### [WORK REQUIRED]
Match the string "column" against each line below, and copy every line that matches.

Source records

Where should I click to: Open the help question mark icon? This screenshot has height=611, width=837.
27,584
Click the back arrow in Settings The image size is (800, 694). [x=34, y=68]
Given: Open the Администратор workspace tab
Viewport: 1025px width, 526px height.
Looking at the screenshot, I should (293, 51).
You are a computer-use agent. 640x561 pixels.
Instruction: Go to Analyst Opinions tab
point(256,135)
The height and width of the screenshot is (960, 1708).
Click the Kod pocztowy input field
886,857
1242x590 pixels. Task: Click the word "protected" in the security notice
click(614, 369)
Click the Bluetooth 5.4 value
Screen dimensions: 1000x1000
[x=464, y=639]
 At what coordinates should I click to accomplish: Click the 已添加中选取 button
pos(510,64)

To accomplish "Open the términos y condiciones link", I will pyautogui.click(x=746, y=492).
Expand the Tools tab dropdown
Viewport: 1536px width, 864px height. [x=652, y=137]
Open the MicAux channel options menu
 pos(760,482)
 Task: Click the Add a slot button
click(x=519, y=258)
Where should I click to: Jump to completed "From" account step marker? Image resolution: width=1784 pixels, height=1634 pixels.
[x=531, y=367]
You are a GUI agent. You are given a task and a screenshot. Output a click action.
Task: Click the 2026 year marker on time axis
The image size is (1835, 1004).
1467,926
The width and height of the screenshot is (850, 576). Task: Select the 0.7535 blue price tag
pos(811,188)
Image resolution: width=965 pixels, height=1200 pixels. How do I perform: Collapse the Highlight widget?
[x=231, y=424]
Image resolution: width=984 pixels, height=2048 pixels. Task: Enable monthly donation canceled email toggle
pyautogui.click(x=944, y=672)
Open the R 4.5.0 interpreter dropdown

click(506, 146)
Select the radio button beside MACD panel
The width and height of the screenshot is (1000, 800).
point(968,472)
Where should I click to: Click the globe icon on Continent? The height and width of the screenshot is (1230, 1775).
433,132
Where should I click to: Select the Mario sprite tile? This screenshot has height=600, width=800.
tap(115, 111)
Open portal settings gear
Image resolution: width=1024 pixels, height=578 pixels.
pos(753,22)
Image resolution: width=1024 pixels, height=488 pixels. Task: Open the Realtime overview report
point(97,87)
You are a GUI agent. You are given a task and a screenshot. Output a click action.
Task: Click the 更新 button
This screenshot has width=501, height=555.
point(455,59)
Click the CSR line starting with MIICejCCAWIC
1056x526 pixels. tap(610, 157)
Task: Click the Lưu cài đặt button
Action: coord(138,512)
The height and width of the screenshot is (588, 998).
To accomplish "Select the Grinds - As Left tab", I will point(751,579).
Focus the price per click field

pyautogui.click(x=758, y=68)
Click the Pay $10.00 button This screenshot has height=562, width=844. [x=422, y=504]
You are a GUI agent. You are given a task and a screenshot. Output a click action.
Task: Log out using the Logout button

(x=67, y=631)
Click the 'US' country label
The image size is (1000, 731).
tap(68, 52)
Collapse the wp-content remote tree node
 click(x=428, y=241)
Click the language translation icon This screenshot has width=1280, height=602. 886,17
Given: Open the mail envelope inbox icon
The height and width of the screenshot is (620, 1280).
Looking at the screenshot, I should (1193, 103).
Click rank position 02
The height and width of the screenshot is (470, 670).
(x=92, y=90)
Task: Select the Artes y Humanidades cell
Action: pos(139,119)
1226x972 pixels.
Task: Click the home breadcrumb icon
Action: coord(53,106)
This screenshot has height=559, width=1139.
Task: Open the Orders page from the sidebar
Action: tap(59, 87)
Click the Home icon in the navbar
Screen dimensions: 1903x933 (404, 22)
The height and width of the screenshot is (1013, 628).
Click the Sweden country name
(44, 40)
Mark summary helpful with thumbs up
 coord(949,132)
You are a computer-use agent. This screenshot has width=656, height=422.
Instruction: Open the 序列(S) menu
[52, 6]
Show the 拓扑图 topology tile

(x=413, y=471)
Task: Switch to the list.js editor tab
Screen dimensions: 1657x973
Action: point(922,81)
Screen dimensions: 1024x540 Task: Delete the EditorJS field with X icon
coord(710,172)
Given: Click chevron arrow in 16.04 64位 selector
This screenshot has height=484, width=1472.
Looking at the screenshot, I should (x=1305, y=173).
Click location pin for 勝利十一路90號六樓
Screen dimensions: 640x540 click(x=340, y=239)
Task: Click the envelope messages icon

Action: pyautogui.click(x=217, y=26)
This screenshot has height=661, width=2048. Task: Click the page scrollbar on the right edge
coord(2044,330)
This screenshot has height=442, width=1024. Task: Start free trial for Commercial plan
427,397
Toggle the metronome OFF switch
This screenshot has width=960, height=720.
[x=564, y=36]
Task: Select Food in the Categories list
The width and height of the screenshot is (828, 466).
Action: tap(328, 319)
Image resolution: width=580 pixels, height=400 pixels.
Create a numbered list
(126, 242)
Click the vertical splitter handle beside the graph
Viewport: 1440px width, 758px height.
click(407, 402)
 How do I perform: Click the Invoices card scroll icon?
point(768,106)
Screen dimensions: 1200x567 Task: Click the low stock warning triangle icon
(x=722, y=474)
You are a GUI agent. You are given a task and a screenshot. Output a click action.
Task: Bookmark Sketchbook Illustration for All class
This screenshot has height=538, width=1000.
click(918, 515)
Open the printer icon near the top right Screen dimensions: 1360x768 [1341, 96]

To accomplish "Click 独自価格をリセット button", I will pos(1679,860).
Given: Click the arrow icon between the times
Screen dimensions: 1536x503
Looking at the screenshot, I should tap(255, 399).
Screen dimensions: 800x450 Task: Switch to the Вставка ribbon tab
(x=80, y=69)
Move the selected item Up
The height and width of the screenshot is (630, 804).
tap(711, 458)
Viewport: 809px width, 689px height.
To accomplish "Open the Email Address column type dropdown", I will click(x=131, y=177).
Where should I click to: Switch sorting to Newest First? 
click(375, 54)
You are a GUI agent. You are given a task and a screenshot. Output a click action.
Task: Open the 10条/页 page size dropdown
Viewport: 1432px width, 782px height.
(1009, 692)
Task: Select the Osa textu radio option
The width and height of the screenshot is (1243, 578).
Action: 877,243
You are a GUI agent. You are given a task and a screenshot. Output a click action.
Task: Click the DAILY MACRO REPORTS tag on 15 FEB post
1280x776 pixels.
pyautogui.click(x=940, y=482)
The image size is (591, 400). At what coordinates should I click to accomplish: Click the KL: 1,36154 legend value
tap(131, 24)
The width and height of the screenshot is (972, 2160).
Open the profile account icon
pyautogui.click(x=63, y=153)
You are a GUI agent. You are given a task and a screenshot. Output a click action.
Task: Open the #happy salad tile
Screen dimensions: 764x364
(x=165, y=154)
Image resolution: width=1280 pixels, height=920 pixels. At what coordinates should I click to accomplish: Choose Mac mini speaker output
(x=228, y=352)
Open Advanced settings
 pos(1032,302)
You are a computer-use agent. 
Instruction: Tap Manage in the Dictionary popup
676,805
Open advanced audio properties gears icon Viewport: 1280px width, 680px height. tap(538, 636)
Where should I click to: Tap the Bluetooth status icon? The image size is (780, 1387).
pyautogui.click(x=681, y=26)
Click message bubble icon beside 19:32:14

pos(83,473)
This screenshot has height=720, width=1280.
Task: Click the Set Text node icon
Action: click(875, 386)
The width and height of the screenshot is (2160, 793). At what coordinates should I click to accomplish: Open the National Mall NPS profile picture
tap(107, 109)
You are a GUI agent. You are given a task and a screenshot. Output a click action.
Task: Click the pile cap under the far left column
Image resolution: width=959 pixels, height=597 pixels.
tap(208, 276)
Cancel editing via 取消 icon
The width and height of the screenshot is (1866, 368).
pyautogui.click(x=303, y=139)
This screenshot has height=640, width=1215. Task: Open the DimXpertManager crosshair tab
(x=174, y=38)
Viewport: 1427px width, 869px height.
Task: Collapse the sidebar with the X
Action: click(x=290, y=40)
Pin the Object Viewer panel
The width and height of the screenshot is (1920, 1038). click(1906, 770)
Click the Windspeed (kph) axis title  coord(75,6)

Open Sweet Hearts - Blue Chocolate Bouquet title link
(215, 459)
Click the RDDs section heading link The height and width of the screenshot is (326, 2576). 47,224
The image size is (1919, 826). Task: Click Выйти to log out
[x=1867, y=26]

### [YOUR RESPONSE]
To accomplish "Open the Email Address column type dropdown", I will click(x=131, y=177).
Task: Click the pile cap under the far left column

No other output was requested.